- **Excerpted data**
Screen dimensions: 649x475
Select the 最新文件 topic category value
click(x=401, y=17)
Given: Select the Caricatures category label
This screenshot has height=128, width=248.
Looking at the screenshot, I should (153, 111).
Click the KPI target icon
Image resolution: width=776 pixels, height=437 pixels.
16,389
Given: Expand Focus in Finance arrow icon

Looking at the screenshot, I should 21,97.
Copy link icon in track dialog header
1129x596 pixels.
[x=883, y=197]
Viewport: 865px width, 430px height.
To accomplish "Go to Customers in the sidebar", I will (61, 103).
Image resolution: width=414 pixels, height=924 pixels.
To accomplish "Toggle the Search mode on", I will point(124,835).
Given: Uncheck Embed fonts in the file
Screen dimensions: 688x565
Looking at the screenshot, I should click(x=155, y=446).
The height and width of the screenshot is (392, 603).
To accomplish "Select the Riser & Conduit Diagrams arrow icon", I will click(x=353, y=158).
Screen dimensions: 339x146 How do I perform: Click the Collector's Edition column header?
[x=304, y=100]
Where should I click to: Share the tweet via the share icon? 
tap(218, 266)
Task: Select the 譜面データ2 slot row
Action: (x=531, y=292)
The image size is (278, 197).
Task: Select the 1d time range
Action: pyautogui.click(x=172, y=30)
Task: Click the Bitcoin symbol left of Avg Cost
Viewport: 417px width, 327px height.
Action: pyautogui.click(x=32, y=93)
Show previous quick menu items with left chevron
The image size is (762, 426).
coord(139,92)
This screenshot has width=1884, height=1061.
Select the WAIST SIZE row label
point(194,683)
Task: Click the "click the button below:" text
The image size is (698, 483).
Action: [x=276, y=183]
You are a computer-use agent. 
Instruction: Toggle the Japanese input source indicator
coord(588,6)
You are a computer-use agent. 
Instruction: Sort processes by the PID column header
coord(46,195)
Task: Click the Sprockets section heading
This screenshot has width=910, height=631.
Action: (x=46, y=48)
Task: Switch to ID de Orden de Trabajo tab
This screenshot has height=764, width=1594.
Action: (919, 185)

- **Your assignment**
Return the lines of the listing where the string "left" appears.

- **Result of the exercise**
Task: Click the Bitcoin symbol left of Avg Cost
Show previous quick menu items with left chevron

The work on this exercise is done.